━━━━━ INPUT RECORDS
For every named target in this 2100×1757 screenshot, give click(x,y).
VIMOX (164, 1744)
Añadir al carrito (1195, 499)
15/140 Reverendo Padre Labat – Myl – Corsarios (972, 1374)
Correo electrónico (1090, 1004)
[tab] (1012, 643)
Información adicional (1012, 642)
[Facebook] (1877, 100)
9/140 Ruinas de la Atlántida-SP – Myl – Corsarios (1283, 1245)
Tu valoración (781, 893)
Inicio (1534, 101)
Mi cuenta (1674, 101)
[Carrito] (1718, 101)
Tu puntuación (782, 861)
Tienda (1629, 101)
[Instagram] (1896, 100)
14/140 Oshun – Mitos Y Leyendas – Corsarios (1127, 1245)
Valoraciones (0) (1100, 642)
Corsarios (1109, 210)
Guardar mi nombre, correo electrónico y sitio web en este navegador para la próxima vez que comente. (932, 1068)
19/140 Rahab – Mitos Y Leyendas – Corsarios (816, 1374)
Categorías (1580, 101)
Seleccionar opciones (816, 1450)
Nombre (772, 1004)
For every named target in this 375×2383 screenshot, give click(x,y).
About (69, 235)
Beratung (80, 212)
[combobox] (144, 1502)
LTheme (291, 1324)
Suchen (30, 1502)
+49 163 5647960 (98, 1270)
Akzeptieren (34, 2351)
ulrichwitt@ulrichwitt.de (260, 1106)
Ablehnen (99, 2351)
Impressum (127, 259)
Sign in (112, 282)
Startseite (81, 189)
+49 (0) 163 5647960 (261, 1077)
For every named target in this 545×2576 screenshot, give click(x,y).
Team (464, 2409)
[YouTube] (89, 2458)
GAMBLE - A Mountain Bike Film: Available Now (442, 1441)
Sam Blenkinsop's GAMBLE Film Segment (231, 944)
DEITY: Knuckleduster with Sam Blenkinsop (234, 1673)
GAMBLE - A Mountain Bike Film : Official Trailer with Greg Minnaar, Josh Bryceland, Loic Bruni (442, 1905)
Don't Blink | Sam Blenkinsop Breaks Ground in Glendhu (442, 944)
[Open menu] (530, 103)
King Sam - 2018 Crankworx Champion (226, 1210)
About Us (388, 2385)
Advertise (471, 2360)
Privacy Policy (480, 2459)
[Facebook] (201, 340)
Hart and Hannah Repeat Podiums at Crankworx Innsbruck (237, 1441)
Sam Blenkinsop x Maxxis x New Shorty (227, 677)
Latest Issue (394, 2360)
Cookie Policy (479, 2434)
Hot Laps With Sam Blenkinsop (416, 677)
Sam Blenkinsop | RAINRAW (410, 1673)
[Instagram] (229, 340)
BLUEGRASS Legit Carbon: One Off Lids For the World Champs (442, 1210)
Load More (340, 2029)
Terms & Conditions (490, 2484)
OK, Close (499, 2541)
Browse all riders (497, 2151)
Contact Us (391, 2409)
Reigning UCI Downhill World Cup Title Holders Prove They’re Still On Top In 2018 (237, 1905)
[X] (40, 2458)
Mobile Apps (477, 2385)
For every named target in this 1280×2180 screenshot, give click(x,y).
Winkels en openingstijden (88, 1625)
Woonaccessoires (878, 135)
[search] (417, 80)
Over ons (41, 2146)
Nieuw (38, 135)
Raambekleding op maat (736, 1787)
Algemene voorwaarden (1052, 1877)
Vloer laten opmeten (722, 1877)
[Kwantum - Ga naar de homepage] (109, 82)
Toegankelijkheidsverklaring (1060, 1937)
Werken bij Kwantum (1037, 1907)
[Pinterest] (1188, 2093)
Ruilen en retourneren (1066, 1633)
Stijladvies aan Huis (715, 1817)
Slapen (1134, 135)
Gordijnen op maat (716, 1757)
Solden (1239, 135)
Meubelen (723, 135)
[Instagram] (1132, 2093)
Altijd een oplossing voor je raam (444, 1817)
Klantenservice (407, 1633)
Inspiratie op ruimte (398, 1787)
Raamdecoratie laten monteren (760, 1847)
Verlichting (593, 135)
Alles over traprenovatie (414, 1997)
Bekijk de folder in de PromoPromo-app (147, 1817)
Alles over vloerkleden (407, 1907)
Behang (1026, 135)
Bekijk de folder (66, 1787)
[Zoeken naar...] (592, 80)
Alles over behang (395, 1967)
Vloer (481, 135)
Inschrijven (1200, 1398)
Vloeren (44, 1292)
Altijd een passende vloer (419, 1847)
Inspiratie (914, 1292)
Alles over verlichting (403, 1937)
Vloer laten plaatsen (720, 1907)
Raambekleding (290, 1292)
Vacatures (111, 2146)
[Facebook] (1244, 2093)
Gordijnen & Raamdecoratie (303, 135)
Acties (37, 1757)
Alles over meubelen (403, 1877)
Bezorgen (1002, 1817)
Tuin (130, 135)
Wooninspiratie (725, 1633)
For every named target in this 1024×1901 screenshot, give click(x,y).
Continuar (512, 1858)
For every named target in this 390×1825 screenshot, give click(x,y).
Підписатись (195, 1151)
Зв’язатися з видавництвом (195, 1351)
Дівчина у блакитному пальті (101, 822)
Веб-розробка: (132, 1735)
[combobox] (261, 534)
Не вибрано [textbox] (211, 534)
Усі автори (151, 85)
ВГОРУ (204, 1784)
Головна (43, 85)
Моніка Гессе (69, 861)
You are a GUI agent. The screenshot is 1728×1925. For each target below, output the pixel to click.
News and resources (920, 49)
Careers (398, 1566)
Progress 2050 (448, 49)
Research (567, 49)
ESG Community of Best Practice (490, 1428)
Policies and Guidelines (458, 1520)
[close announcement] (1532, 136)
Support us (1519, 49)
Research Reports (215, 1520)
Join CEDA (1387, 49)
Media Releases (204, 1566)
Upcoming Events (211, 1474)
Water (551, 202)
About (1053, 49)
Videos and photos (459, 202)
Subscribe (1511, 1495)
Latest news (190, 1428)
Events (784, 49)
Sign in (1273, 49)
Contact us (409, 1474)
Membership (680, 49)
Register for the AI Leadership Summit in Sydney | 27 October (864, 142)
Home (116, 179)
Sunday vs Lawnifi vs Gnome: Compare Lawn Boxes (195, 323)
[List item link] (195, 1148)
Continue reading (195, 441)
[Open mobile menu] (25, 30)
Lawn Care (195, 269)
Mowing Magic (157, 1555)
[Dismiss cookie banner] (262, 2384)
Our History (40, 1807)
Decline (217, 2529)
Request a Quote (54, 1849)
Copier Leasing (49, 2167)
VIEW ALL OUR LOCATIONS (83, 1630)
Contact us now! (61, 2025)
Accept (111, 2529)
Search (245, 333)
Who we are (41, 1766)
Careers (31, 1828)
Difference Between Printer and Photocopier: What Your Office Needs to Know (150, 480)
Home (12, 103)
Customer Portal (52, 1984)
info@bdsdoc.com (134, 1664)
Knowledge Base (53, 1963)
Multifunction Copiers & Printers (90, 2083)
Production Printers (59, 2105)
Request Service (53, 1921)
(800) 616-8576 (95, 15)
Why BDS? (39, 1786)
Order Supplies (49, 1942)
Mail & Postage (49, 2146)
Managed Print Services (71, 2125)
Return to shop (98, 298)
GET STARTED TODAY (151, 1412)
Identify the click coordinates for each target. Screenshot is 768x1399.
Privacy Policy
━━━━━━━━━━
> **WHAT YOU HAVE TO DO**:
Print each entry precisely. Include every line.

> **RESULT OF THE EXERCISE**:
For every named target in this 2100×1757 screenshot, give click(x,y).
VIMOX (164, 1744)
Añadir al carrito (1195, 499)
15/140 Reverendo Padre Labat – Myl – Corsarios (972, 1374)
Correo electrónico (1090, 1004)
[tab] (1012, 643)
Información adicional (1012, 642)
[Facebook] (1877, 100)
9/140 Ruinas de la Atlántida-SP – Myl – Corsarios (1283, 1245)
Tu valoración (781, 893)
Inicio (1534, 101)
Mi cuenta (1674, 101)
[Carrito] (1718, 101)
Tu puntuación (782, 861)
Tienda (1629, 101)
[Instagram] (1896, 100)
14/140 Oshun – Mitos Y Leyendas – Corsarios (1127, 1245)
Valoraciones (0) (1100, 642)
Corsarios (1109, 210)
Guardar mi nombre, correo electrónico y sitio web en este navegador para la próxima vez que comente. (932, 1068)
19/140 Rahab – Mitos Y Leyendas – Corsarios (816, 1374)
Categorías (1580, 101)
Seleccionar opciones (816, 1450)
Nombre (772, 1004)
For every named target in this 375×2383 screenshot, give click(x,y).
About (69, 235)
Beratung (80, 212)
[combobox] (144, 1502)
LTheme (291, 1324)
Suchen (30, 1502)
+49 163 5647960 (98, 1270)
Akzeptieren (34, 2351)
ulrichwitt@ulrichwitt.de (260, 1106)
Ablehnen (99, 2351)
Impressum (127, 259)
Sign in (112, 282)
Startseite (81, 189)
+49 (0) 163 5647960 (261, 1077)
For every named target in this 545×2576 screenshot, give click(x,y).
Team (464, 2409)
[YouTube] (89, 2458)
GAMBLE - A Mountain Bike Film: Available Now (442, 1441)
Sam Blenkinsop's GAMBLE Film Segment (231, 944)
DEITY: Knuckleduster with Sam Blenkinsop (234, 1673)
GAMBLE - A Mountain Bike Film : Official Trailer with Greg Minnaar, Josh Bryceland, Loic Bruni (442, 1905)
Don't Blink | Sam Blenkinsop Breaks Ground in Glendhu (442, 944)
[Open menu] (530, 103)
King Sam - 2018 Crankworx Champion (226, 1210)
About Us (388, 2385)
Advertise (471, 2360)
Privacy Policy (480, 2459)
[Facebook] (201, 340)
Hart and Hannah Repeat Podiums at Crankworx Innsbruck (237, 1441)
Sam Blenkinsop x Maxxis x New Shorty (227, 677)
Latest Issue (394, 2360)
Cookie Policy (479, 2434)
Hot Laps With Sam Blenkinsop (416, 677)
Sam Blenkinsop | RAINRAW (410, 1673)
[Instagram] (229, 340)
BLUEGRASS Legit Carbon: One Off Lids For the World Champs (442, 1210)
Load More (340, 2029)
Terms & Conditions (490, 2484)
OK, Close (499, 2541)
Browse all riders (497, 2151)
Contact Us (391, 2409)
Reigning UCI Downhill World Cup Title Holders Prove They’re Still On Top In 2018 (237, 1905)
[X] (40, 2458)
Mobile Apps (477, 2385)
For every named target in this 1280×2180 screenshot, give click(x,y).
Winkels en openingstijden (88, 1625)
Woonaccessoires (878, 135)
[search] (417, 80)
Over ons (41, 2146)
Nieuw (38, 135)
Raambekleding op maat (736, 1787)
Algemene voorwaarden (1052, 1877)
Vloer laten opmeten (722, 1877)
[Kwantum - Ga naar de homepage] (109, 82)
Toegankelijkheidsverklaring (1060, 1937)
Werken bij Kwantum (1037, 1907)
[Pinterest] (1188, 2093)
Ruilen en retourneren (1066, 1633)
Stijladvies aan Huis (715, 1817)
Slapen (1134, 135)
Gordijnen op maat (716, 1757)
Solden (1239, 135)
Meubelen (723, 135)
[Instagram] (1132, 2093)
Altijd een oplossing voor je raam (444, 1817)
Klantenservice (407, 1633)
Inspiratie op ruimte (398, 1787)
Raamdecoratie laten monteren (760, 1847)
Verlichting (593, 135)
Alles over traprenovatie (414, 1997)
Bekijk de folder in de PromoPromo-app (147, 1817)
Alles over vloerkleden (407, 1907)
Behang (1026, 135)
Bekijk de folder (66, 1787)
[Zoeken naar...] (592, 80)
Alles over behang (395, 1967)
Vloer (481, 135)
Inschrijven (1200, 1398)
Vloeren (44, 1292)
Altijd een passende vloer (419, 1847)
Inspiratie (914, 1292)
Alles over verlichting (403, 1937)
Vloer laten plaatsen (720, 1907)
Raambekleding (290, 1292)
Vacatures (111, 2146)
[Facebook] (1244, 2093)
Gordijnen & Raamdecoratie (303, 135)
Acties (37, 1757)
Alles over meubelen (403, 1877)
Bezorgen (1002, 1817)
Tuin (130, 135)
Wooninspiratie (725, 1633)
For every named target in this 1024×1901 screenshot, give click(x,y).
Continuar (512, 1858)
For every named target in this 390×1825 screenshot, give click(x,y).
Підписатись (195, 1151)
Зв’язатися з видавництвом (195, 1351)
Дівчина у блакитному пальті (101, 822)
Веб-розробка: (132, 1735)
[combobox] (261, 534)
Не вибрано [textbox] (211, 534)
Усі автори (151, 85)
ВГОРУ (204, 1784)
Головна (43, 85)
Моніка Гессе (69, 861)
You are a GUI agent. The screenshot is 1728×1925. For each target below, output the pixel to click.
News and resources (920, 49)
Careers (398, 1566)
Progress 2050 (448, 49)
Research (567, 49)
ESG Community of Best Practice (490, 1428)
Policies and Guidelines (458, 1520)
[close announcement] (1532, 136)
Support us (1519, 49)
Research Reports (215, 1520)
Join CEDA (1387, 49)
Media Releases (204, 1566)
Upcoming Events (211, 1474)
Water (551, 202)
About (1053, 49)
Videos and photos (459, 202)
Subscribe (1511, 1495)
Latest news (190, 1428)
Events (784, 49)
Sign in (1273, 49)
Contact us (409, 1474)
Membership (680, 49)
Register for the AI Leadership Summit in Sydney | 27 October (864, 142)
Home (116, 179)
Sunday vs Lawnifi vs Gnome: Compare Lawn Boxes (195, 323)
[List item link] (195, 1148)
Continue reading (195, 441)
[Open mobile menu] (25, 30)
Lawn Care (195, 269)
Mowing Magic (157, 1555)
[Dismiss cookie banner] (262, 2384)
Our History (40, 1807)
Decline (217, 2529)
Request a Quote (54, 1849)
Copier Leasing (49, 2167)
VIEW ALL OUR LOCATIONS (83, 1630)
Contact us now! (61, 2025)
Accept (111, 2529)
Search (245, 333)
Who we are (41, 1766)
Careers (31, 1828)
Difference Between Printer and Photocopier: What Your Office Needs to Know (150, 480)
Home (12, 103)
Customer Portal (52, 1984)
info@bdsdoc.com (134, 1664)
Knowledge Base (53, 1963)
Multifunction Copiers & Printers (90, 2083)
Production Printers (59, 2105)
Request Service (53, 1921)
(800) 616-8576 (95, 15)
Why BDS? (39, 1786)
Order Supplies (49, 1942)
Mail & Postage (49, 2146)
Managed Print Services (71, 2125)
Return to shop (98, 298)
GET STARTED TODAY (151, 1412)
Identify the click coordinates for each target. Screenshot is 768x1399.
Privacy Policy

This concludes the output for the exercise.